Saved data entries:
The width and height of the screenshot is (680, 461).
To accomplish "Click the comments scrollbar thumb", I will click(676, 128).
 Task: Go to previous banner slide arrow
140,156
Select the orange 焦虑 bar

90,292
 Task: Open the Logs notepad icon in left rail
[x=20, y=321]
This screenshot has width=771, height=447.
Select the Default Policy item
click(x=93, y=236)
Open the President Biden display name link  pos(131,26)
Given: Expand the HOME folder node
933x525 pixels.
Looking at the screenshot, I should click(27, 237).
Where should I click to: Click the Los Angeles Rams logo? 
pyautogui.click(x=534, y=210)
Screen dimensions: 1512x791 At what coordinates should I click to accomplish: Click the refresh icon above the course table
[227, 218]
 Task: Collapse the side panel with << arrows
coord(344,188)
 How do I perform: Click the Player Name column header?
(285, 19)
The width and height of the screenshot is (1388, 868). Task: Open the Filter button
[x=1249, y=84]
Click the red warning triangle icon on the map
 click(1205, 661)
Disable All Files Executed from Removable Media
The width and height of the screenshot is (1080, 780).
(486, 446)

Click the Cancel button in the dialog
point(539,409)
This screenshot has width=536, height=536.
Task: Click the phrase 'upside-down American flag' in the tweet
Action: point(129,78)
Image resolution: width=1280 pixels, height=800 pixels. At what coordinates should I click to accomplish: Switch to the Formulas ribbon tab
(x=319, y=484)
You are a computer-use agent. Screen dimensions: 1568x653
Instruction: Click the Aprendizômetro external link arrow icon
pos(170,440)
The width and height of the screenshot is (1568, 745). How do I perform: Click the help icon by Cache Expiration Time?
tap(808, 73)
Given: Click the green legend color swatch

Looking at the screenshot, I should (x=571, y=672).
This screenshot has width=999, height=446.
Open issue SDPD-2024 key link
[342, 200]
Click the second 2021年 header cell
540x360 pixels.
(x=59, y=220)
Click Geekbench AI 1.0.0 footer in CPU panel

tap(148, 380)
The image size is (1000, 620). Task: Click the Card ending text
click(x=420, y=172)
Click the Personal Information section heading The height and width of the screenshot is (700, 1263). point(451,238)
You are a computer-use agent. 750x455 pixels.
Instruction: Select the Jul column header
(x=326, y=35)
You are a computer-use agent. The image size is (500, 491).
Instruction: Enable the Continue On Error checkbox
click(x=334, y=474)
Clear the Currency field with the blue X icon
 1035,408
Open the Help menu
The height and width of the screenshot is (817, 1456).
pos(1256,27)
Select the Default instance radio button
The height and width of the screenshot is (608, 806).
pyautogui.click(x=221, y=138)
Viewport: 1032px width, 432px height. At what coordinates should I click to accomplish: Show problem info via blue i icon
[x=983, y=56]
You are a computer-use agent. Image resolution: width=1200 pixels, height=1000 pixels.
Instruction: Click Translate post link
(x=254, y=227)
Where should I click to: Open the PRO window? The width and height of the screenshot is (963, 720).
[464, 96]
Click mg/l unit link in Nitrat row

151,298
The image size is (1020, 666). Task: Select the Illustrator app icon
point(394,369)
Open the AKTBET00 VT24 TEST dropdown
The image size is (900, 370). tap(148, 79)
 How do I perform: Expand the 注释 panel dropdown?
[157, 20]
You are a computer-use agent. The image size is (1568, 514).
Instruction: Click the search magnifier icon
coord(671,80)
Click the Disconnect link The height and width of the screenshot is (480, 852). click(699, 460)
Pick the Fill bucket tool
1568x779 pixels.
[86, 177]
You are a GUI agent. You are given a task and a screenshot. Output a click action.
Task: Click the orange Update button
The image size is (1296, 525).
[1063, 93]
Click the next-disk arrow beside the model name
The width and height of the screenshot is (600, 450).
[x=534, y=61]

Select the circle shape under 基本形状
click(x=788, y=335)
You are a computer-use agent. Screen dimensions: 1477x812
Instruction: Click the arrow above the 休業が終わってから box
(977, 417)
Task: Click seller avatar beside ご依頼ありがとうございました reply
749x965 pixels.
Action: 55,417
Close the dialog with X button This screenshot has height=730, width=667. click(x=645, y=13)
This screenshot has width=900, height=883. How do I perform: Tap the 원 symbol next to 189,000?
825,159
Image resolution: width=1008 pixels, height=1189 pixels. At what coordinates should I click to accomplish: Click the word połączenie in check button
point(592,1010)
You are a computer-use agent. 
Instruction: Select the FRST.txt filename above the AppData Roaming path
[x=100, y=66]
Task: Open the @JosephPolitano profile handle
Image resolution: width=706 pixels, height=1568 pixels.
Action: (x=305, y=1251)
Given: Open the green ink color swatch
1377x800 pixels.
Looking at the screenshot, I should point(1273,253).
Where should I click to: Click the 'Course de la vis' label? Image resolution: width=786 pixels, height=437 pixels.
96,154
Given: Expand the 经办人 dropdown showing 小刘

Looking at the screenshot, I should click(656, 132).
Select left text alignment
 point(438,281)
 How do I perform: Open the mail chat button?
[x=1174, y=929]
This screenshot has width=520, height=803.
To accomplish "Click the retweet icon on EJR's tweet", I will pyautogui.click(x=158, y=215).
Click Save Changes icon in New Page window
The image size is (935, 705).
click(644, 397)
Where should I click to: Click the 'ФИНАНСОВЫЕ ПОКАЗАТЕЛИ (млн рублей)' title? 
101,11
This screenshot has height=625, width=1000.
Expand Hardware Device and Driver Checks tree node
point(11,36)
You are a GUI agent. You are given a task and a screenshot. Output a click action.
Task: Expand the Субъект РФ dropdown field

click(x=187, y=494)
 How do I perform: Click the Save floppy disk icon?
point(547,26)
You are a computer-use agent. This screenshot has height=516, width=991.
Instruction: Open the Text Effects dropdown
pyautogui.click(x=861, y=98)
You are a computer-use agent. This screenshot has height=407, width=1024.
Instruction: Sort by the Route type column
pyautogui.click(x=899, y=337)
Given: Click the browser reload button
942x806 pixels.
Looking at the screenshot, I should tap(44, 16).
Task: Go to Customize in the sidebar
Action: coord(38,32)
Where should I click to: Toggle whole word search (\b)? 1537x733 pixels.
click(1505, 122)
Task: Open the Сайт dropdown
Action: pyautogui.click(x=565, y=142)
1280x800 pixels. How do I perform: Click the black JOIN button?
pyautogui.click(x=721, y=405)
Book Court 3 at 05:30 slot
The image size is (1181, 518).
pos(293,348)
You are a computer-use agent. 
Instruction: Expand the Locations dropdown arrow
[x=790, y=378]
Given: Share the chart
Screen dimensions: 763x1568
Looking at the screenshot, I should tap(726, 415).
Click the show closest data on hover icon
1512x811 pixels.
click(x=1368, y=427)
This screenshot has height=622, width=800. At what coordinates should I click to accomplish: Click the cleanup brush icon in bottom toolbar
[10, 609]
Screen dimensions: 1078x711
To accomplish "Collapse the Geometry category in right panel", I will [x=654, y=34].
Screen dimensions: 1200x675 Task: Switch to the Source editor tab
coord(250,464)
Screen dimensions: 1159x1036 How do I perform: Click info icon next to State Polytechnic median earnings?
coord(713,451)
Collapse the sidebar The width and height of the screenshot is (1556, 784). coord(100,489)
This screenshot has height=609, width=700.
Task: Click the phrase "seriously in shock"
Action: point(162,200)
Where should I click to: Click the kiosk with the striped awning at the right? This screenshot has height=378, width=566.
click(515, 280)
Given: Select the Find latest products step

## The problem
Copy out every line of the data above, exactly as given.

## Answer below
The width and height of the screenshot is (680, 461).
To accomplish "Click the comments scrollbar thumb", I will click(676, 128).
 Task: Go to previous banner slide arrow
140,156
Select the orange 焦虑 bar

90,292
 Task: Open the Logs notepad icon in left rail
[x=20, y=321]
This screenshot has width=771, height=447.
Select the Default Policy item
click(x=93, y=236)
Open the President Biden display name link  pos(131,26)
Given: Expand the HOME folder node
933x525 pixels.
Looking at the screenshot, I should click(27, 237).
Where should I click to: Click the Los Angeles Rams logo? 
pyautogui.click(x=534, y=210)
Screen dimensions: 1512x791 At what coordinates should I click to accomplish: Click the refresh icon above the course table
[227, 218]
 Task: Collapse the side panel with << arrows
coord(344,188)
 How do I perform: Click the Player Name column header?
(285, 19)
The width and height of the screenshot is (1388, 868). Task: Open the Filter button
[x=1249, y=84]
Click the red warning triangle icon on the map
 click(1205, 661)
Disable All Files Executed from Removable Media
The width and height of the screenshot is (1080, 780).
(486, 446)

Click the Cancel button in the dialog
point(539,409)
This screenshot has width=536, height=536.
Task: Click the phrase 'upside-down American flag' in the tweet
Action: point(129,78)
Image resolution: width=1280 pixels, height=800 pixels. At what coordinates should I click to accomplish: Switch to the Formulas ribbon tab
(x=319, y=484)
You are a computer-use agent. Screen dimensions: 1568x653
Instruction: Click the Aprendizômetro external link arrow icon
pos(170,440)
The width and height of the screenshot is (1568, 745). How do I perform: Click the help icon by Cache Expiration Time?
tap(808, 73)
Given: Click the green legend color swatch

Looking at the screenshot, I should (x=571, y=672).
This screenshot has width=999, height=446.
Open issue SDPD-2024 key link
[342, 200]
Click the second 2021年 header cell
540x360 pixels.
(x=59, y=220)
Click Geekbench AI 1.0.0 footer in CPU panel

tap(148, 380)
The image size is (1000, 620). Task: Click the Card ending text
click(x=420, y=172)
Click the Personal Information section heading The height and width of the screenshot is (700, 1263). point(451,238)
You are a computer-use agent. 750x455 pixels.
Instruction: Select the Jul column header
(x=326, y=35)
You are a computer-use agent. The image size is (500, 491).
Instruction: Enable the Continue On Error checkbox
click(x=334, y=474)
Clear the Currency field with the blue X icon
 1035,408
Open the Help menu
The height and width of the screenshot is (817, 1456).
pos(1256,27)
Select the Default instance radio button
The height and width of the screenshot is (608, 806).
pyautogui.click(x=221, y=138)
Viewport: 1032px width, 432px height. At what coordinates should I click to accomplish: Show problem info via blue i icon
[x=983, y=56]
You are a computer-use agent. Image resolution: width=1200 pixels, height=1000 pixels.
Instruction: Click Translate post link
(x=254, y=227)
Where should I click to: Open the PRO window? The width and height of the screenshot is (963, 720).
[464, 96]
Click mg/l unit link in Nitrat row

151,298
The image size is (1020, 666). Task: Select the Illustrator app icon
point(394,369)
Open the AKTBET00 VT24 TEST dropdown
The image size is (900, 370). tap(148, 79)
 How do I perform: Expand the 注释 panel dropdown?
[157, 20]
You are a computer-use agent. The image size is (1568, 514).
Instruction: Click the search magnifier icon
coord(671,80)
Click the Disconnect link The height and width of the screenshot is (480, 852). click(699, 460)
Pick the Fill bucket tool
1568x779 pixels.
[86, 177]
You are a GUI agent. You are given a task and a screenshot. Output a click action.
Task: Click the orange Update button
The image size is (1296, 525).
[1063, 93]
Click the next-disk arrow beside the model name
The width and height of the screenshot is (600, 450).
[x=534, y=61]

Select the circle shape under 基本形状
click(x=788, y=335)
You are a computer-use agent. Screen dimensions: 1477x812
Instruction: Click the arrow above the 休業が終わってから box
(977, 417)
Task: Click seller avatar beside ご依頼ありがとうございました reply
749x965 pixels.
Action: 55,417
Close the dialog with X button This screenshot has height=730, width=667. click(x=645, y=13)
This screenshot has width=900, height=883. How do I perform: Tap the 원 symbol next to 189,000?
825,159
Image resolution: width=1008 pixels, height=1189 pixels. At what coordinates should I click to accomplish: Click the word połączenie in check button
point(592,1010)
You are a computer-use agent. 
Instruction: Select the FRST.txt filename above the AppData Roaming path
[x=100, y=66]
Task: Open the @JosephPolitano profile handle
Image resolution: width=706 pixels, height=1568 pixels.
Action: (x=305, y=1251)
Given: Open the green ink color swatch
1377x800 pixels.
Looking at the screenshot, I should point(1273,253).
Where should I click to: Click the 'Course de la vis' label? Image resolution: width=786 pixels, height=437 pixels.
96,154
Given: Expand the 经办人 dropdown showing 小刘

Looking at the screenshot, I should click(656, 132).
Select left text alignment
 point(438,281)
 How do I perform: Open the mail chat button?
[x=1174, y=929]
This screenshot has width=520, height=803.
To accomplish "Click the retweet icon on EJR's tweet", I will pyautogui.click(x=158, y=215).
Click Save Changes icon in New Page window
The image size is (935, 705).
click(644, 397)
Where should I click to: Click the 'ФИНАНСОВЫЕ ПОКАЗАТЕЛИ (млн рублей)' title? 
101,11
This screenshot has height=625, width=1000.
Expand Hardware Device and Driver Checks tree node
point(11,36)
You are a GUI agent. You are given a task and a screenshot. Output a click action.
Task: Expand the Субъект РФ dropdown field

click(x=187, y=494)
 How do I perform: Click the Save floppy disk icon?
point(547,26)
You are a computer-use agent. This screenshot has height=516, width=991.
Instruction: Open the Text Effects dropdown
pyautogui.click(x=861, y=98)
You are a computer-use agent. This screenshot has height=407, width=1024.
Instruction: Sort by the Route type column
pyautogui.click(x=899, y=337)
Given: Click the browser reload button
942x806 pixels.
Looking at the screenshot, I should tap(44, 16).
Task: Go to Customize in the sidebar
Action: coord(38,32)
Where should I click to: Toggle whole word search (\b)? 1537x733 pixels.
click(1505, 122)
Task: Open the Сайт dropdown
Action: pyautogui.click(x=565, y=142)
1280x800 pixels. How do I perform: Click the black JOIN button?
pyautogui.click(x=721, y=405)
Book Court 3 at 05:30 slot
The image size is (1181, 518).
pos(293,348)
You are a computer-use agent. 
Instruction: Expand the Locations dropdown arrow
[x=790, y=378]
Given: Share the chart
Screen dimensions: 763x1568
Looking at the screenshot, I should tap(726, 415).
Click the show closest data on hover icon
1512x811 pixels.
click(x=1368, y=427)
This screenshot has height=622, width=800. At what coordinates should I click to accomplish: Click the cleanup brush icon in bottom toolbar
[10, 609]
Screen dimensions: 1078x711
To accomplish "Collapse the Geometry category in right panel", I will [x=654, y=34].
Screen dimensions: 1200x675 Task: Switch to the Source editor tab
coord(250,464)
Screen dimensions: 1159x1036 How do I perform: Click info icon next to State Polytechnic median earnings?
coord(713,451)
Collapse the sidebar The width and height of the screenshot is (1556, 784). coord(100,489)
This screenshot has height=609, width=700.
Task: Click the phrase "seriously in shock"
Action: point(162,200)
Where should I click to: Click the kiosk with the striped awning at the right? This screenshot has height=378, width=566.
click(515, 280)
Given: Select the Find latest products step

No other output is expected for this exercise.